How this study might affect research, practice or policy

  • The prevalence of AF and OSA is high, with consequences and costs for the individual patient and society.

  • We found that CPAP treatment effectively reduced Apnoea–Hypopnoea Index in patients with PAF and OSA. However, this was not reflected in the improvement of cardiac structure or function.

Introduction

Obstructive sleep apnoea (OSA) is a common sleep disorder characterised by upper airway obstruction and interrupted breathing during sleep. The pathophysiological disturbances of OSA, such as negative intrathoracic pressure, increased vagal and sympathetic activity, hypercapnia and hypoxaemia, may contribute to electrical and myocardial remodelling of the heart.1 2 Patients with OSA often have diastolic dysfunction with left ventricular (LV), left atrial (LA) and right atrial (RA) remodelling.2–4 Studies have shown that OSA is associated with the development of atrial fibrillation (AF), the burden of AF and complications of AF.5–7 LA and RA dilatation are strongly associated with the maintenance of AF. In OSA, continuous positive airway pressure (CPAP) treatment may reduce the overall burden of AF by improving oxygen levels, reducing myocardial strain during sleep and potentially reversing cardiac remodelling.7

The effectiveness of CPAP therapy in reducing cardiovascular events in patients with OSA remains a debated issue despite its well-documented efficacy in alleviating OSA symptoms and improving sleep quality.

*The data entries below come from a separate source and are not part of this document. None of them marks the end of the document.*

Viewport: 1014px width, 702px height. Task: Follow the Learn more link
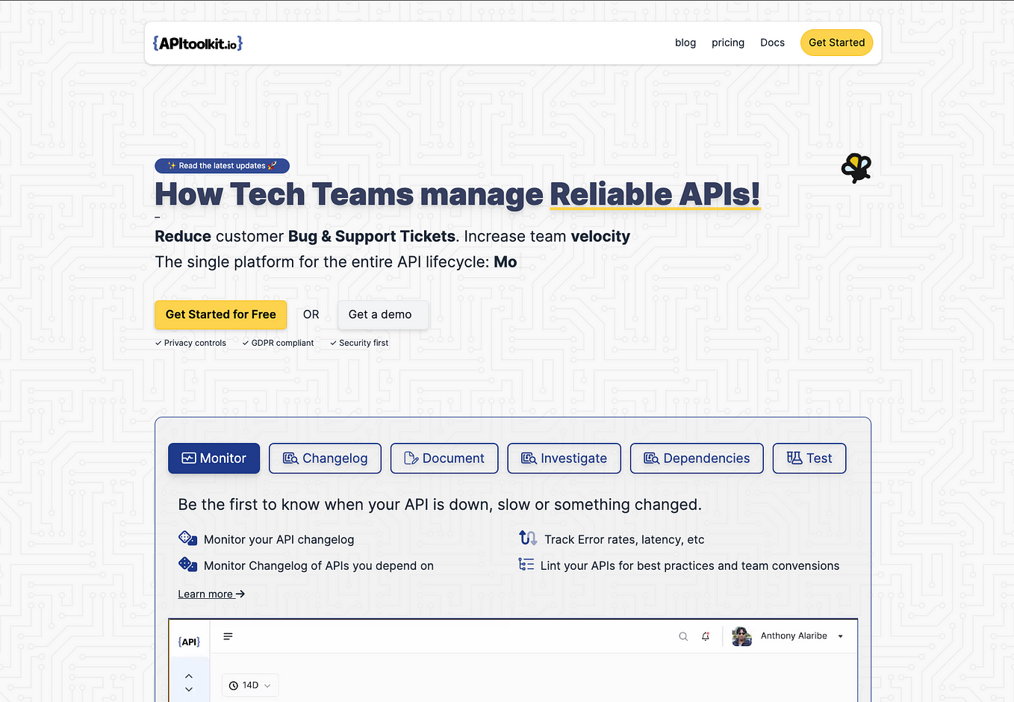(211, 594)
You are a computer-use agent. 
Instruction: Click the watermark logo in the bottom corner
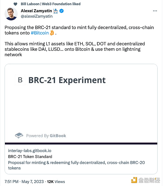click(146, 180)
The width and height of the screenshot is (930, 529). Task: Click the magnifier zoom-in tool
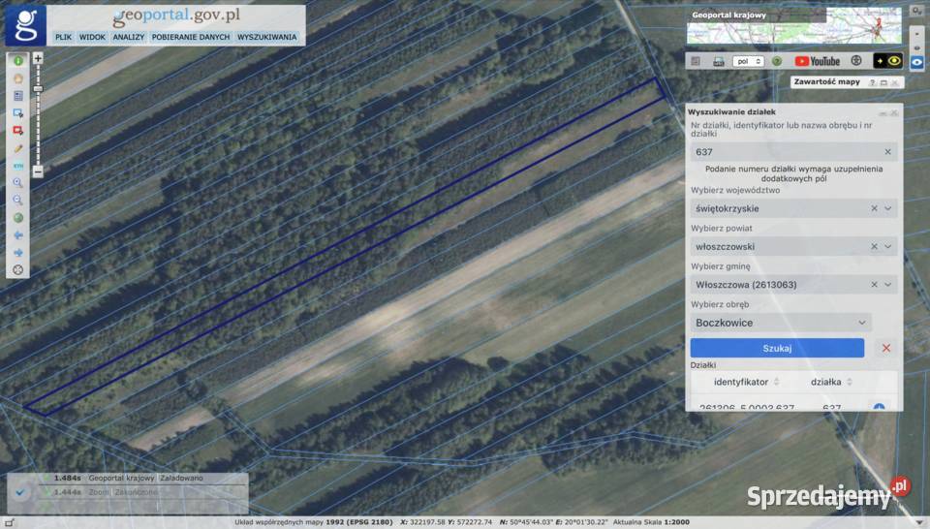[17, 182]
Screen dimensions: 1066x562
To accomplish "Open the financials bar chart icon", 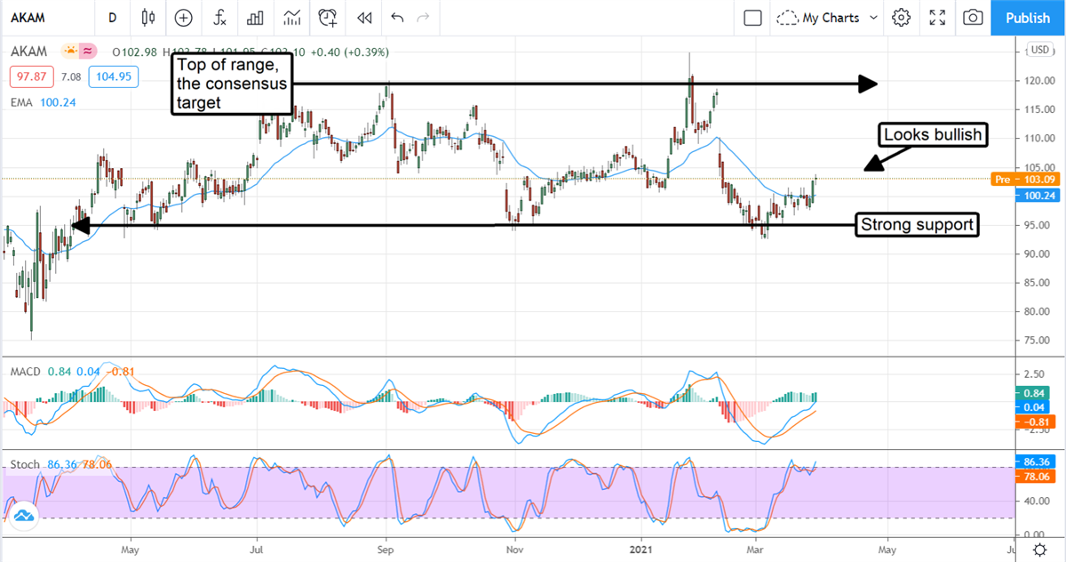I will (255, 18).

While prior observational studies have demonstrated its benefits,7 8 a recent randomised controlled trial9 has yielded less optimistic outcomes, failing to show a significant reduction in cardiovascular events among CPAP users compared with standard care.

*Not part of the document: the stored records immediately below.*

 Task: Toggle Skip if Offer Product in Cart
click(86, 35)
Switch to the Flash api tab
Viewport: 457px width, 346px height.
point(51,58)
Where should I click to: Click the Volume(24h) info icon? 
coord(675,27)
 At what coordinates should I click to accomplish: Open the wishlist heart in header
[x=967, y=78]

Noteworthy, observational studies have suggested that CPAP therapy might reverse LV, LA and RA remodelling in OSA patients.3 10 Moreover, investigations in patients with AF have hinted at potential cardiac remodelling effects from antiarrhythmic treatment or pulmonary vein isolation (PVI).11–13 These observations underscore the need for rigorous exploration and validation of treatment modalities in OSA and AF, elucidating their precise cardiovascular effects.

To the best of our knowledge, the effect of CPAP on cardiac structure and function has not been assessed in a controlled setting in patients with OSA and AF. Therefore, we aimed to assess the effect of CPAP treatment on cardiac remodelling in patients with OSA and paroxysmal AF (PAF). We hypothesised that treating OSA with CPAP would reverse LV, LA and RA remodelling in addition to what might be achieved by catheter ablation.

Methods

Study design and patient selection

The design of the AF, apnoea and airway pressure (A3) trial has been published previously.14 Briefly, the A3 study was a randomised trial designed to evaluate the impact of CPAP treatment on the AF substrate before and after PVI. The trial was conducted at two cardiology centres in Norway: Oslo University Hospital and Trondheim University Hospital. The first part of the trial assessed the effect of 5 months of CPAP treatment compared with standard care on the burden of AF in patients with OSA and PAF.14 The second part evaluated the impact of treatment with CPAP compared with standard care on the recurrence of AF in those patients proceeding to PVI.15 In the present study, we report the effect of CPAP treatment on cardiac remodelling as assessed by advanced echocardiography.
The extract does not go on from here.